▶ [EXERCISE DIRECTIONS]:
Would you transcribe exactly the lines from the beginning of the records below through the line with "Task: Click the", both included, omitting the pictures?

(Stored dataset items)
--- --- ---
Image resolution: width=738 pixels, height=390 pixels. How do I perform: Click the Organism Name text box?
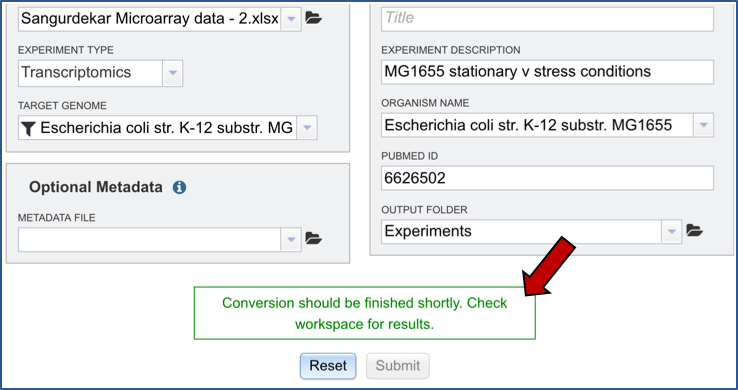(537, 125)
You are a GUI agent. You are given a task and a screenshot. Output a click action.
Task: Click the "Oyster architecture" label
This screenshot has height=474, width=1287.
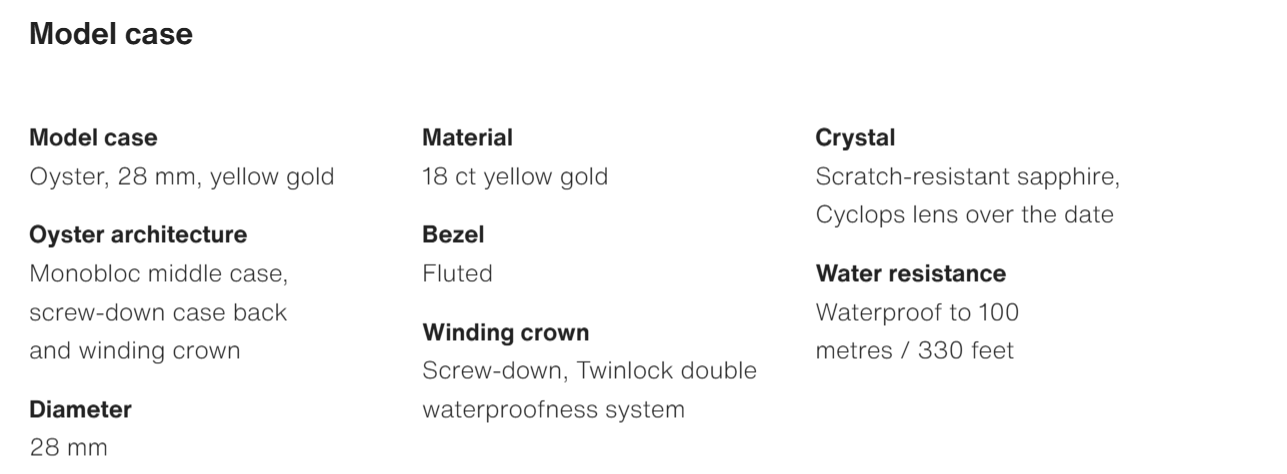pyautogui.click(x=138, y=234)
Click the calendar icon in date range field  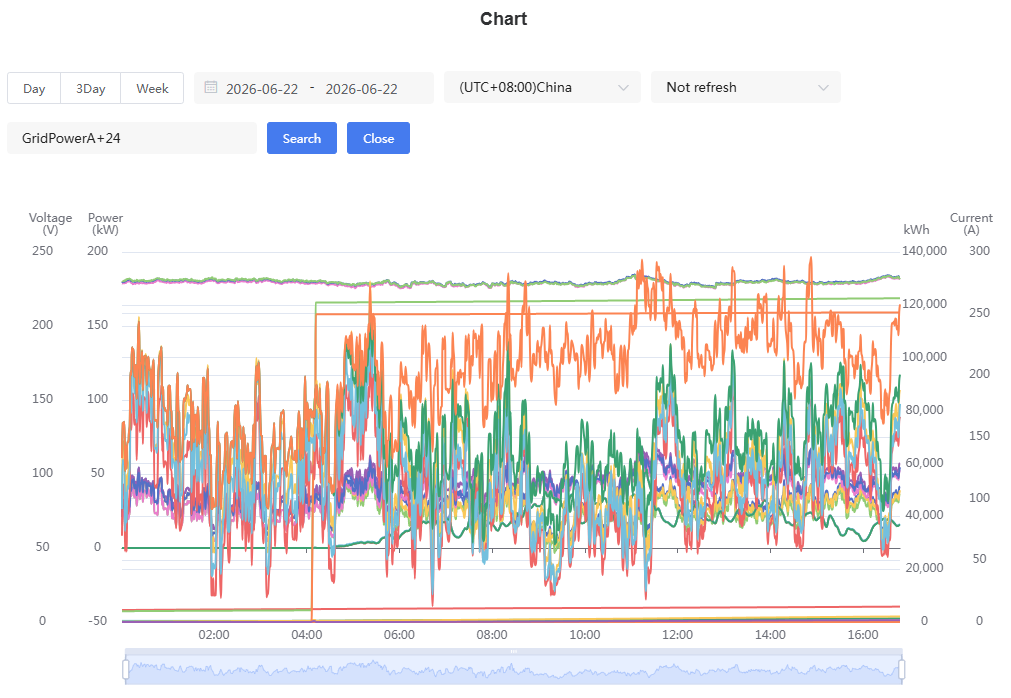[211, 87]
--- --- ---
▶ [WRITTEN RESPONSE]:
Image resolution: width=738 pixels, height=390 pixels. How do I perform: Click the Organism Name text box?
(537, 125)
You are a GUI agent. You are given a task and a screenshot. Output a click action.
Task: Click the "Oyster architecture" label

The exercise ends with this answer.